The factors that determine the final price of gasoline are far-reaching and global – from local politics in developing nations to a natural disaster in a neighboring state. Other elements come into play as well.

Factors that influence gasoline prices

Supply of crude oil – Most crude oil that’s refined into gasoline is produced and sold by Oil Producing Exporting Countries – or OPEC. This cartel of 12 countries in Africa, the Middle East and South America uses a loose quota system to determine how much oil to produce and sell. One of OPEC’s goals is to stabilize oil prices by eliminating unnecessary fluctuations. However, its decisions about production, pricing and distribution affect the price of international oil – and, consequently, the price of gasoline.
Worldwide demand – The demand for crude oil in China, India and other developing countries has risen with their population, increased trade, growing internal markets and strong commodity prices. In less than five years, it is estimated that developing nations will account for nearly half of the global demand for oil, up from 36 percent in 1996.
Distribution network – Anything that interrupts the flow of petroleum through the distribution network can cause gas prices to rise, such as a natural disaster like Hurricane Katrina or political instability in major oil-producing countries like Venezuela, Iraq and Nigeria.
Value of the U.S. dollar – Oil is traded on the world market is U.S. dollars. When the value of the dollar declines in comparison to other major currencies, OPEC earns less per barrel of oil. To compensate, it may raise the price per barrel, thereby increasing the price of gasoline.
The market – One of the most complicated factors that affect gas prices is the oil trading market – actually, three different markets that all can play a role in the price of gasoline.
  • Contract market – The fate of most oil and gas is predetermined by contracts among oil companies, dealers, refineries and independent dealers.
  • Spot market – This market fills the gaps in the contracts market by matching companies with surplus oil to those that need more. Of the three markets, the spot market is the only one where actual barrels of oil are traded. It’s also where the best deals can be found because buyers and sellers are not bound by contracts. Thus, the laws of the free market are in effect.
  • Futures market – Crude oil is traded on the New York Mercantile Exchange, although contracts are rarely fulfilled. For instance, while more than 5 billion barrels of oil were reportedly traded on the futures market during a seven-year period, only 31,000 were actually delivered. Regardless, the fluctuation in the price of oil per barrel is driven by information that represents the state of the oil market. In most cases, consumer gasoline prices will mimic the trends of the futures market.

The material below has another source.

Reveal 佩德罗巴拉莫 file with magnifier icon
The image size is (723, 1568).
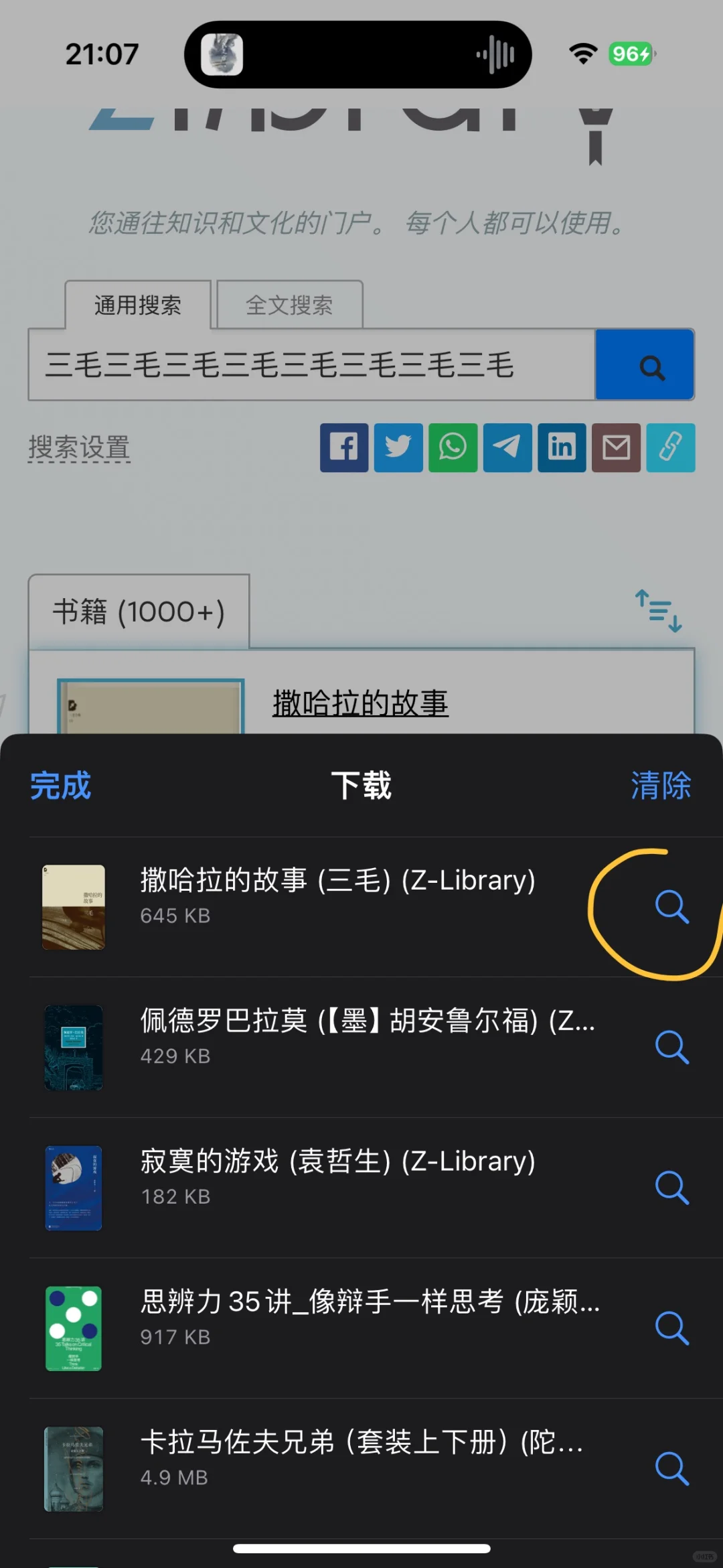[671, 1048]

Common misconceptions about gasoline prices

Perhaps the biggest misconception about gasoline prices is that gas companies set them. However, since the companies own only about 5% of U.S. stations, their control over the price at the pump is minimal.
Another misconception is that gas stations like gas prices high. Not so. Profit margins at the pump are about 23 cents per gallon, regardless of the price per gallon. In addition, many stations are under contract to sell gas at a predetermined price, which may yield a profit of only a few cents on a dollar. And when gasoline prices increase, station owners feel the pinch because customers spend less on the store’s profitable convenience items.